# Guess who is getting two hairless boys....



## CatsRatsVeggies (Aug 18, 2014)

OKAY OKAY. So Ben & Jerry have just come into my life and they are just darlings, they're helping Rupert & Arthur so much!! I have a breeder though who I keep in close contact too (in case she needs a foster mother, help taking some kits off her hands etc) and we were on about hairless. She just so happens to know a woman who had a litter 6 weeks ago with 2 hairless boys, 1 hairless girl and 2 furry babies... 

Yep you guessed it. The boys are coming home to me. I will be needing help on the dynamics of taking care of hairless and also, when is best to introduce these guys to my now resident 4 furry babies. If they need to be left a couple months, thats fine, I can super pad out the spare cage for the hairless guys have plenty of warmth but any advice on that situation would be amazing!!! 

Do they need extra food? (Isamurat, I'm sure your expertise would cover this whole area haha!  ). What should I not expose them too? Anything, no matter how silly it sounds, any info would be amazing 

And here they are (picture owner sent to me).. The twins... Names will be needed


----------



## RePyper (Sep 18, 2014)

Dawww, so cute! >3<

I want a hairless so bad, but my mom doesn't want more then three in the house, and the second will be my sister's.

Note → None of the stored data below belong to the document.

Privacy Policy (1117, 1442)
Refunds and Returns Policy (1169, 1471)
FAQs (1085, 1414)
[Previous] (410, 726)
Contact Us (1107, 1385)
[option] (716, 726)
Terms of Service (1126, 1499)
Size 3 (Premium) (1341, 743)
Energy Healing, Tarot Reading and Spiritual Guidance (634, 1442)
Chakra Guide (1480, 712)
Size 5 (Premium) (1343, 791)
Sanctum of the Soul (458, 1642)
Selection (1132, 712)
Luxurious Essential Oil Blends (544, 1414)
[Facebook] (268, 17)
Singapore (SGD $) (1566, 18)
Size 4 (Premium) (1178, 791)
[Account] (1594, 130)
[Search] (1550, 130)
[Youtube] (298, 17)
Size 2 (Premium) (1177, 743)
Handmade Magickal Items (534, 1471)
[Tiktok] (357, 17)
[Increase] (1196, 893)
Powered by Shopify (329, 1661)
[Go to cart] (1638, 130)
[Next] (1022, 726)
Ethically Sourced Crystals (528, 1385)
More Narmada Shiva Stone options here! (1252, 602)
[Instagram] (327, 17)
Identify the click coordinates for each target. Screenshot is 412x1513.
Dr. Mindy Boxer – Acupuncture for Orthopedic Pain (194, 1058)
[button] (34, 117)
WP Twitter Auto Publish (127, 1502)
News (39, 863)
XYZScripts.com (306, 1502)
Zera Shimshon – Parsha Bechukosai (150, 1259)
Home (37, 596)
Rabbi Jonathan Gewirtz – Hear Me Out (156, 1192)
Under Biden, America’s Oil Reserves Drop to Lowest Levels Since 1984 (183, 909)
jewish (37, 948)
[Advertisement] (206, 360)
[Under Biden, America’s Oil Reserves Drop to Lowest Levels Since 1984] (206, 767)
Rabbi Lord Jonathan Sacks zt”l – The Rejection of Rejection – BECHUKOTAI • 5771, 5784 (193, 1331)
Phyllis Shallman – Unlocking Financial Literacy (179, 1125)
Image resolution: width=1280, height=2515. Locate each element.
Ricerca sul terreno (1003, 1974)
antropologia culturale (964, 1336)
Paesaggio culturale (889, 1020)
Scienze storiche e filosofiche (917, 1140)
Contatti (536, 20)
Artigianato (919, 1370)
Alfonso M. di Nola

I was talking to my art friend earlier today, she wants two boys to name "Smeagol" and "Deagol". x'D


----------



## CatsRatsVeggies (Aug 18, 2014)

When I lived at home, my mum flipped when I brought a hamster home so god help if I ever brought rats home haha! I ended up persuading my F-I-Law to let me get 3 rats and 2 cats in his flat till we moved out of home... I was determined haha!

I just love hairless and this woman had a surprise batch of babies so how could I resist? £30 for the rats and the fact she's driving 25 miles to get to me, can't complain!

Oh my hahaha! My OH just text me saying "Can I call one Rex"... She likes Toy Story.. mother of god HA! Think I might put a good old traditional name in there like my other 2 (Rupert & Arthur).. I like Spencer.


----------



## darkiss4428 (May 31, 2014)

oh there cute, i feed my hairless the same as my fuzzy i give them a olive oil rub 2 - 3 times a week and wash their faces with warm water every other day to keep skin moist and eye infections down, my male thunder gets a lot if buck greese once a week i wash him with a little dawn then rub him down really well with olive oil this has helped a LOT be careful with intros as they dont have fur to protect them but should do good


----------



## CatsRatsVeggies (Aug 18, 2014)

Thank you Darkiss! Was hoping you'd see the thread as I know you have a hairless  Intros with my 4 lads went smoothly, they're all very laid back so weren't overly concerned about Rupert wanting to be Alpha! Haha  We don't have Dawn in the UK (do we?), do you know an equivalent by any chance? Or can I use baby wash? I use it on my cats so have it in an abundance!


----------



## RePyper (Sep 18, 2014)

Haha. Aww. Yeah, I lived with my future in-laws and fiance, but they kicked me out. (The reason I even got Kari actually. lol)

Awww, Rex! Hehe. Rex and Slinky. :B lol But Spencer sounds good too. ^^


----------



## CatsRatsVeggies (Aug 18, 2014)

RePyper said:


> Haha. Aww. Yeah, I lived with my future in-laws and fiance, but they kicked me out. (The reason I even got Kari actually. lol)
> 
> Awww, Rex! Hehe. Rex and Slinky. :B lol But Spencer sounds good too. ^^


Oh wow!!! I lived 4 days at my F-I-Laws and 3 days at home, when I was at home, he was very good at caring for all the animals  He's a sweetie. 

OmG Rex & Slinky... I love it... Is it okay if I ask my OH if they're okay? Don't want to be robbing anyones names!


----------



## gotchea (May 4, 2013)

Are they dumbo too? They are so cute I love darker hairless! Do they have fuzzy faces too?? Too cute.


----------



## CatsRatsVeggies (Aug 18, 2014)

They are dumbo yep! And with fuzzy faces  They call them "the twins" haha, apparently they're as sweet as sugar which is lovely to know!! I just want them home with me now. Gah, got to wait till Saturday.


----------



## Kitterpuss (May 9, 2014)

Omg they're freaking adorable! Haha you're gonna end up with a whole place full of rats! Addicted!


----------



## darkiss4428 (May 31, 2014)

maby a good mild dish soap that is what dawn here is its good for cutting greese and oil off dishes but good for sensative skin and safe for most things but be sure you replace the oil in their skin though i preffer olive oil


----------



## CatsRatsVeggies (Aug 18, 2014)

Kitterpuss said:


> Omg they're freaking adorable! Haha you're gonna end up with a whole place full of rats! Addicted!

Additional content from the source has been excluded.